Power cut fears after Japan quake

The nuclear power plant at Kashiwazaki, Japan - 17/07/2007
The Kashiwazaki nuclear power could be closed for a year

There are fears of power shortages in Tokyo, as the scale of the earthquake damage to the country's biggest nuclear power station becomes clear.

The government reportedly wants the Kashiwazaki plant to stay closed for more than a year for safety checks.

Kashiwazaki contributes about 12% of the Tokyo Electric Power Company's supplies to the capital.

Tepco was criticised after revealing that Monday's quake caused more than 50 malfunctions at its Niigata plant.

Tepco is considering restarting six mothballed thermal power plants to meet demand over the summer.

The company has also asked six other Japanese power companies to sell it emergency electricity until the end of September.

"We are working hard to prevent the worse case scenario, an energy shortage," Shogo Fukuda, Tepco spokesman, was quoted by the Associated Press as saying.

"We would also call on our customers to redouble their energy-saving efforts."

Tepco did not say when Kashiwazaki might re-open. The safety checks alone are expected to take until the end of August.

But the Nikkei newspaper reported on Thursday that the government could order the plant to be closed for as long as a year.

Impact on automakers

On Wednesday, Tepco admitted that 50% more radiation was discharged into the sea than had initially been reported, although this remains well below danger levels.

Map

The reported number of barrels containing low-level nuclear waste that tipped over at the plant was increased from 100 to 400, with the lids knocked off 40 of them.

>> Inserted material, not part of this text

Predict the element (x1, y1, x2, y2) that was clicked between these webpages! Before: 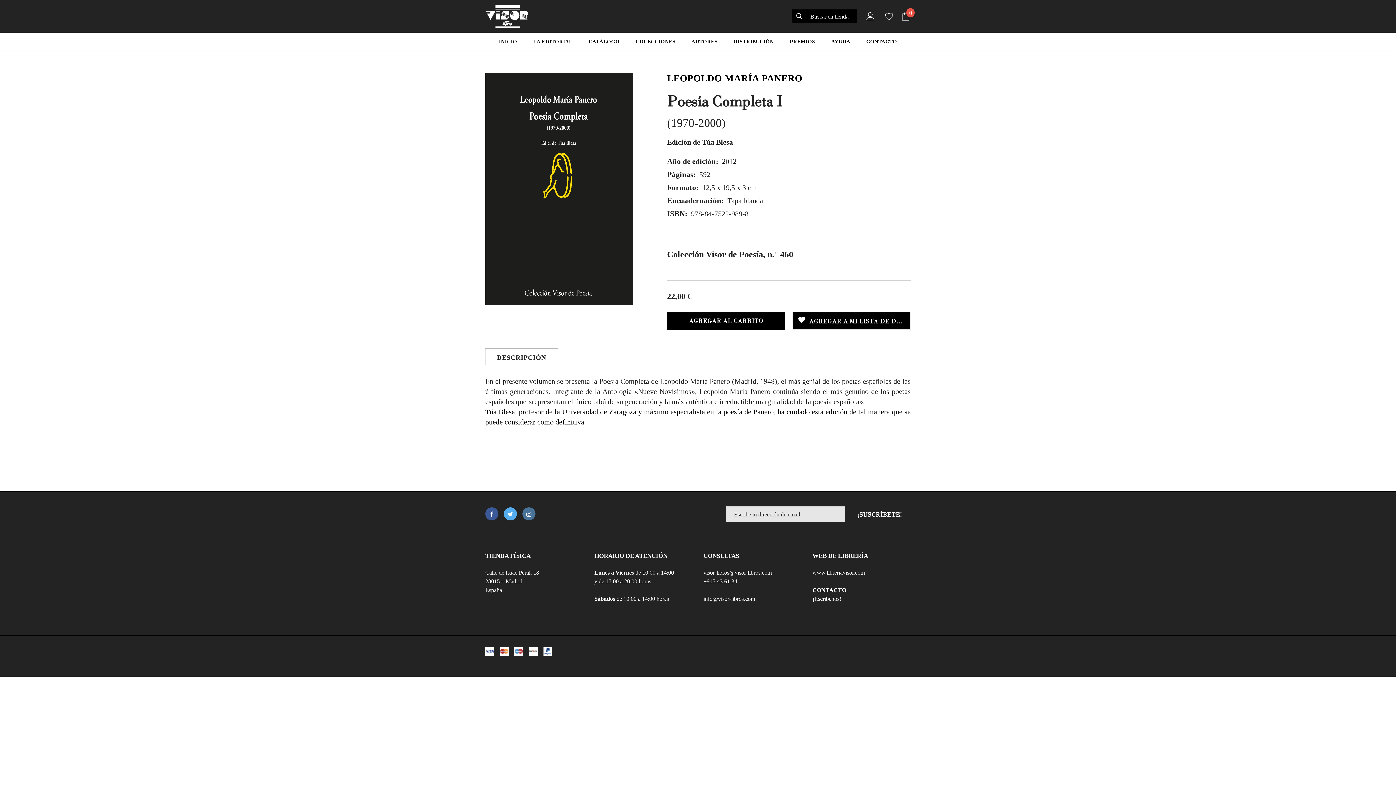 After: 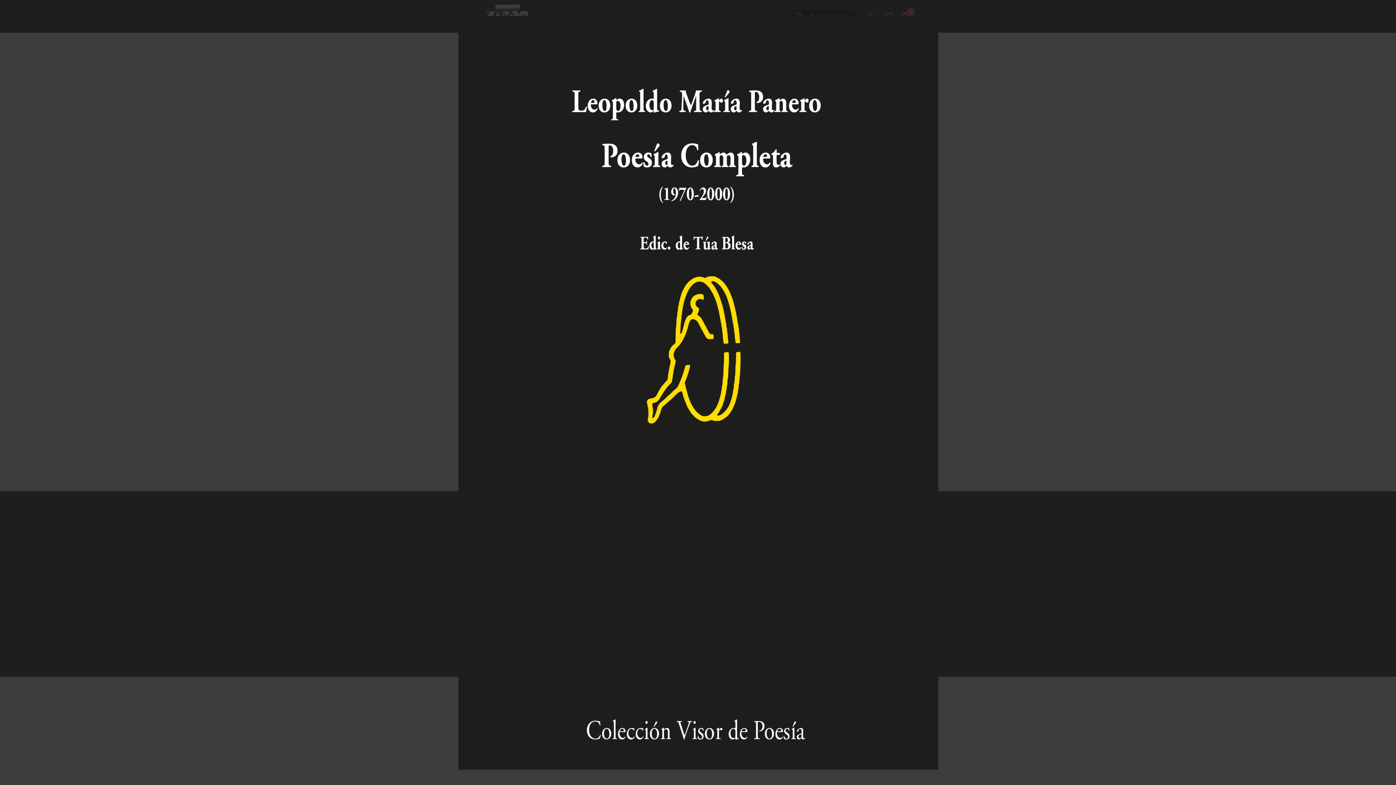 Action: bbox: (485, 73, 633, 305)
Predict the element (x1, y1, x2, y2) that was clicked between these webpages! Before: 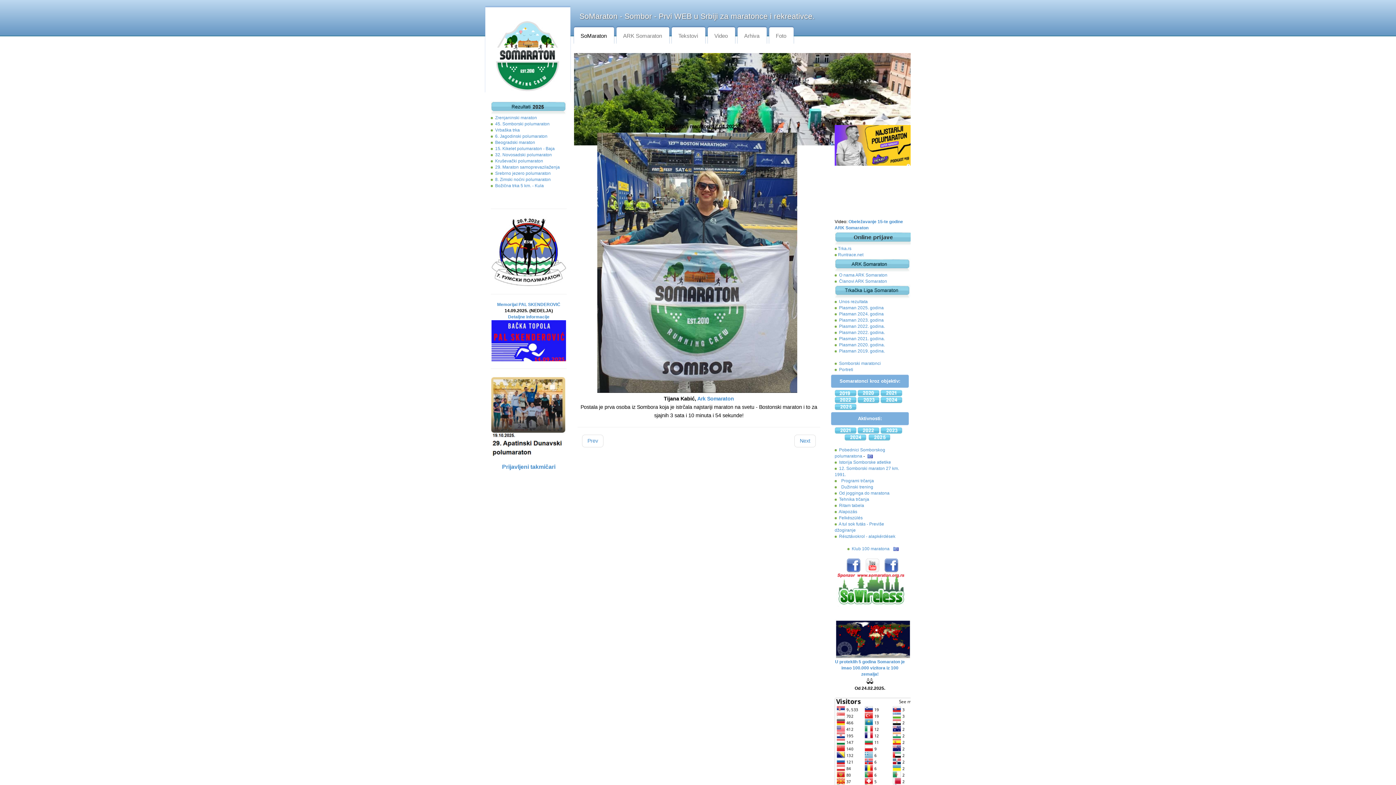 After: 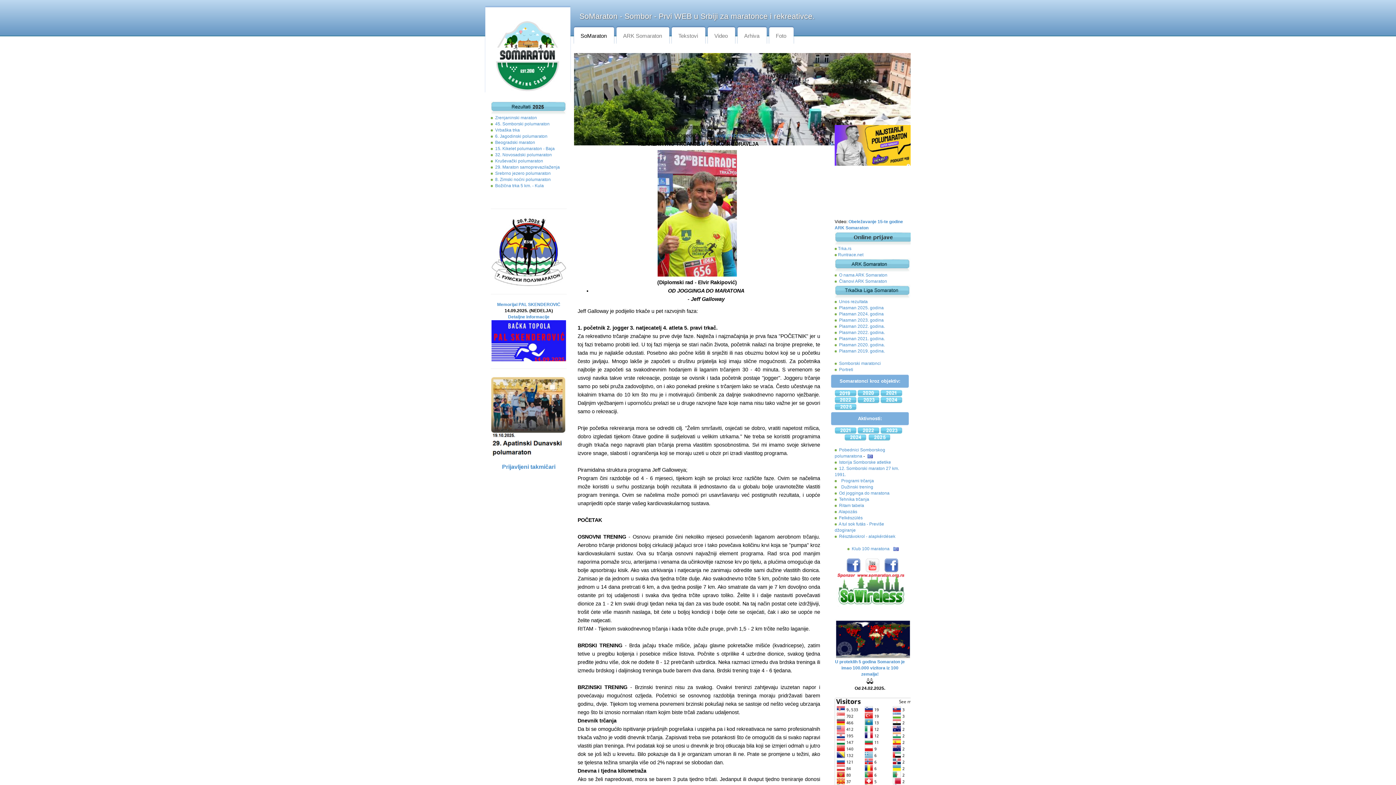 Action: label: Programi trčanja bbox: (841, 478, 874, 483)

The malfunctions and the subsequent revelation that a fault line could stretch directly under the plant have triggered renewed concern in Japan about the safety of its nuclear industry.

Most nuclear power stations in Japan are built to similar specifications as the plant in Niigata, says the BBC's Chris Hogg in Tokyo.

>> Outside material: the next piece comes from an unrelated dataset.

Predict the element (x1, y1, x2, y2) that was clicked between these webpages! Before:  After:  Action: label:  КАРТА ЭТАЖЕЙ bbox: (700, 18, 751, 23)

There are fears that they too could be damaged if they were hit by an earthquake of similar intensity.

A minister has asked power companies to check as soon as possible whether all their nuclear facilities can withstand strong tremors, but the power companies have told them that could take three years, our correspondent adds.

Monday's earthquake left 10 people dead. Hundreds more were injured and scores of homes have been flattened.

The earthquake has also affected Japan's automakers.

The temporary closure of a factory in Kashiwazaki belonging to key supplier Riken Corp - a maker of transmission and engine parts - will force top manufacturers such as Toyota and Nissan to scale back production.

Toyota is to stop production lines at its plants in Aichi on Thursday and Friday, and review the situation on Monday, the Associated Press news agency quoted a spokesman as saying.